BoostingEndUserProductivityIsTheGoal? -- PhlIp


This is true - but this is why the customer should get to define "working". For both people. You're right in that there's a lot of non-crashing software which doesn't help because it's the wrong software. There's also a lot where the "customer" is happy and pays for it, and therefore the supplier gets to count it as a success, but the actual users aren't happy. But then you could say that's not your fault, it's the fault of the broken systems in the customer company...

I'm more worried about a lot of the "we filled in the forms, ticked all the boxes, the project was a SUCCESS, but the customer sued us/didn't pay us and we don't understand why..." attitude, because that's not just a failure, that's a failure to learn.

-- KatieLucas

It's more fundamental than that. The goal of all software systems is to produce something that reduces costs, mitigates risk or increases income in a business or organization. Even software to produce research results ultimately has one of those three aims.

-- NeilWilson

I'm not so sure, unless you think the purpose of all research organizations is to increase their income. A software tool to help an academic research organization sequence a genome doesn't really fit (you could just about squash it into "reduce costs", but that's not really the goal.

And it often needs to continue to do these over time. So it's not enough to get the software working for one release, you need to set things up so you can continue to do that as the world changes. This means documentation etc can be a vital part of the goal.

I still suggest that the purpose of software is to help someone do his job better. Reducing cost, mitigating risk, or increased income are desired by products of this, but are rarely verifiable. I have never seen a cost benefit analysis of a word processing program (plus the machine it runs on), yet I see them on every desktop in the office.

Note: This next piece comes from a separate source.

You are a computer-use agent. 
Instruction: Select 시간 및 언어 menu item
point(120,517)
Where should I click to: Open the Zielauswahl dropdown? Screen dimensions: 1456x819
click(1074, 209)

Gartner will certainly sell you such a cost benefit analysis. I'm sure most companies don't look at such things, though.

How do you explain to somebody who has been downsized by a computer system that in actual fact it is helping them to do their job better? -- NeilWilson

[It helps the remaining people do their job better, or they couldn't have downsized.]

Never blame a management decision on a computer program.

Well, it's not really at the individual level. It's (supposedly) making the organization more effective/efficient.

A good point, but in that case why are companies so tolerant of it (apparently) clearly not doing? Why DO they pick Lotus Notes (when every user I ever come across hates it and finds it troublesome) instead of Wikis and regular email? Is it just that management don't know how to measure that effectiveness or efficiency? -- KatieLucas

Why do the users continue to use Lotus Notes? Probably because using it provides them with more benefits than not using it. Saying something is difficult to use is not the same as saying it is not useful.

Yes, I think there's confusion between awkward and effective here. As someone who has been responsible for Notes in a past life, and a wiki in the current one, I'd love to have Notes in the current organization. Much more poweful organization of pages, better structuring of data, digital signatures, authentication, off-line use (reading and editing), multiple servers, quick development and distribution of applications. Yes, it's slow and clunky, but the idea that companies should always replace it with wiki&email is pretty silly.